I then switched to the non-cached version of the plugin and used JMeter again to send requests to DynaFed.

I edited the rsyslog config to copy any lines that had timings in them to a seperate timing log file, which is what we have here and that we must parse to get the data. 

In [2]:
%matplotlib inline
import numpy as np
import pandas as pd
from IPython.core.pylabtools import figsize
figsize(16, 4)
import plotly
plotly.offline.init_notebook_mode(connected=True)
import matplotlib.pyplot as plt

This notebook uses plotly for it's nice interactivity features. However, this means that you can't view the graphs directly on GitHub.
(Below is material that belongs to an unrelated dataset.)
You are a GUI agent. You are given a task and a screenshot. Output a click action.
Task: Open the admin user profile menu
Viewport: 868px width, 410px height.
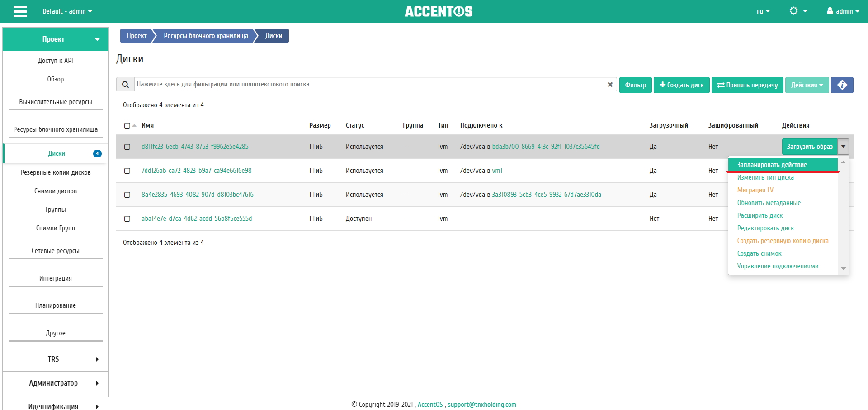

To view this notebook properly use nbviewer by going to http://nbviewer.jupyter.org/github/stfc/dynafed-ldap-plugin/tree/master/docs/Cached_LDAP_plugin_analysis.ipynb

In [3]:
cache_log_path = "cache_timings.log"

with open(cache_log_path, "r") as f:
    cache_log_content = f.readlines()

hit_durations = []
miss_durations = []
for line in cache_log_content:
    duration = line.split(" ")[-1]
    if "hit" in line:
        hit_durations.append(float(duration))
    elif "miss" in line:
        miss_durations.append(float(duration))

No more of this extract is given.